Our goal in these models is generally to predict the probability of being in a particular category \(C_j\).

The model we will use to estimate this is the multinomial logit.

\(\log \frac{\pi_j}{\pi_J} = \eta_j\) where \(\eta_j = \alpha_j + X_1\beta_{1j} + X_2\beta_{2j} + ... X_k\beta_{kj}\)
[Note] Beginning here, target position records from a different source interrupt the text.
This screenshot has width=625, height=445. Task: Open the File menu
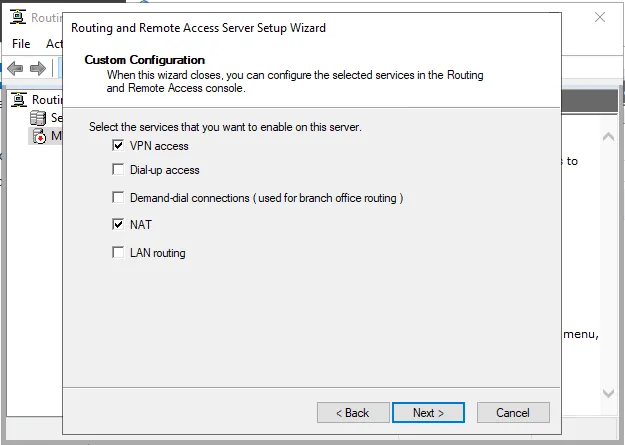pos(21,44)
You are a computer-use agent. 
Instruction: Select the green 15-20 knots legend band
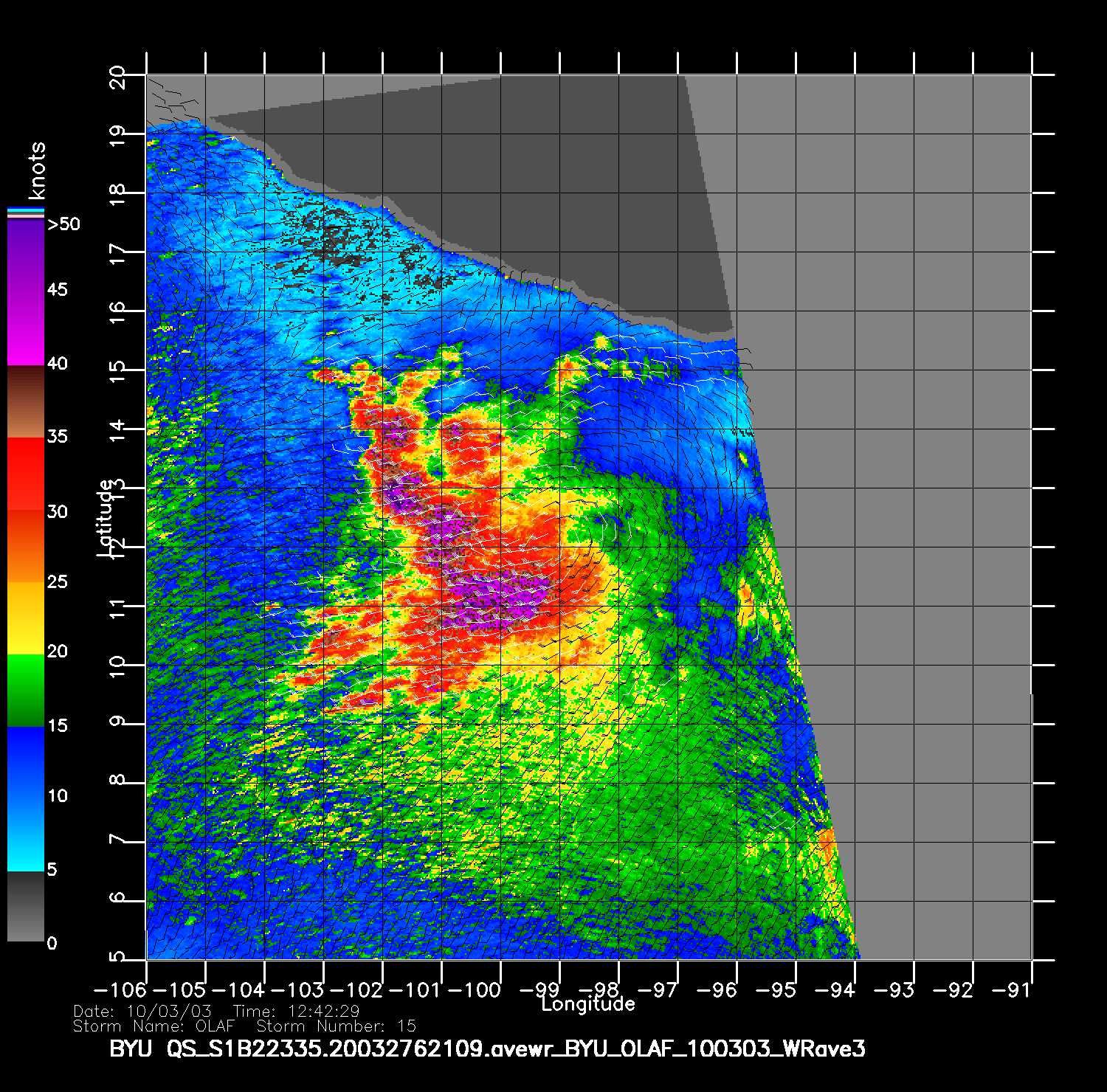[x=25, y=690]
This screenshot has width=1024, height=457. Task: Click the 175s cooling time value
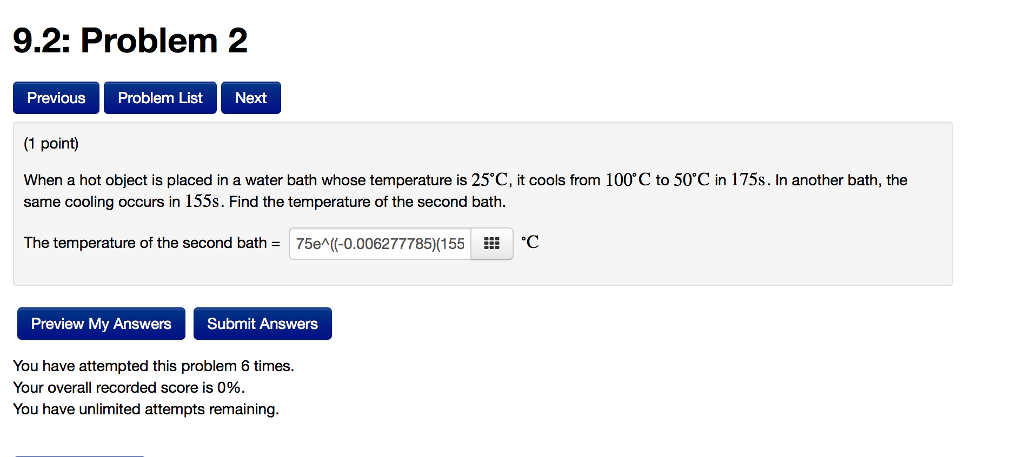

Note that \(\pi_i\) (our probability) is now indexed by \(j\) or \(J\)
- This means we have more than just one set of estimates for \(\hat \beta\), depending on the category comparison we make
- (Recall that in ordinal logit we had to assume that one set of coefficients was sufficient. Here, we have \(J-1\) sets of coefficients.)
\(\beta_J = 0\) by design for identification (\(J\) represents the baseline category);
\(\sum_{j=1}^{J} \pi_j = 1\), The probabilities of being in each category, together, must sum to 1.
\(Y_i = C_j\) according to \(Y_{ij}^* = max(Y_{i1}^*, Y_{i2}^*, ..., Y_{ij}^*)\). The outcome belongs to the category that has the highest \(Y_i*\).
The probability of \(Y_i\) being in a particular category is:

\[\begin{align*} \pi_{ij} = Pr(Y_i = C_j | x_i) &= \frac{\exp(\mathbf x_i^T\beta_j)}{1 + \sum_{j=1}^{J-1} \exp(\mathbf x_i^T\beta_j)} \end{align*}\]
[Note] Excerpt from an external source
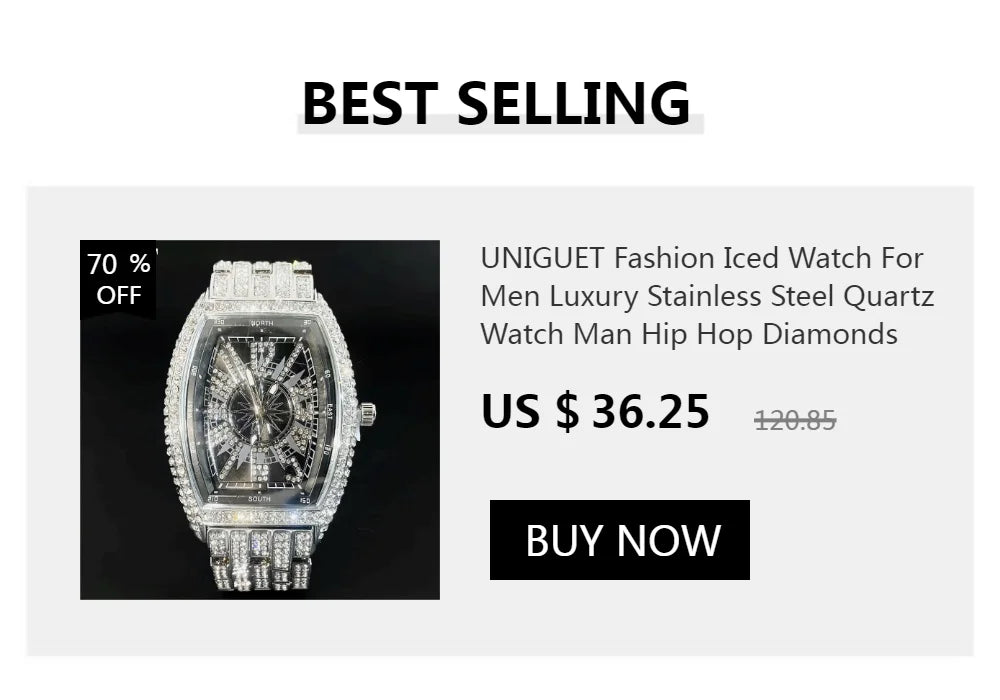1000x700 pixels.
Task: Click the gray underline beneath BEST SELLING
Action: tap(500, 125)
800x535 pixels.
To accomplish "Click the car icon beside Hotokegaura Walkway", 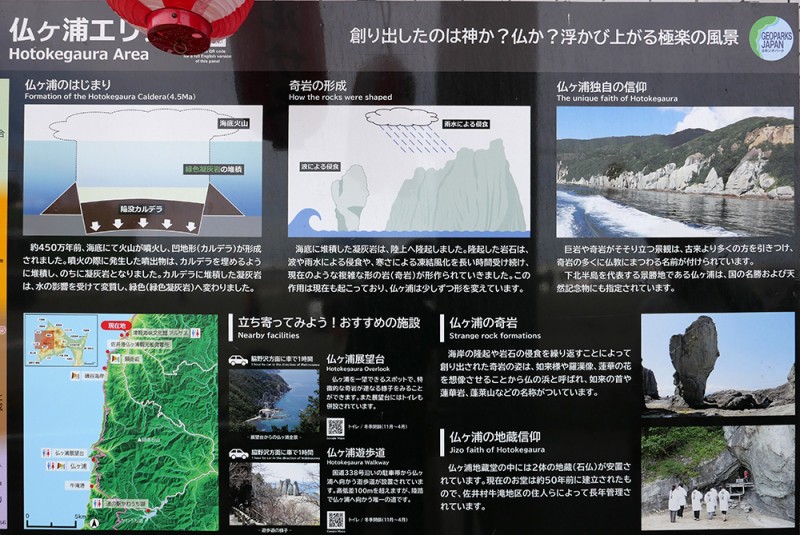I will pos(238,453).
Here, similar to the ordinal log likelihood, we need to sum over all observations and all outcome categories to represent the joint probability:

\(\mathcal L(\beta, | Y) = \prod_i^N \prod_{j=1}^{J} \mathbf 1(Y_i=C_j){\pi_{i, j}}\)

\(\mathcal l(\beta, | Y) = \sum_i^N \sum_{j=1}^{J} \mathbf 1(Y_i=C_j){\log \pi_{i, j}}\)

Like we have done previously in likelihood, where \(\pi\) is a function of \(X\) and \(\beta\).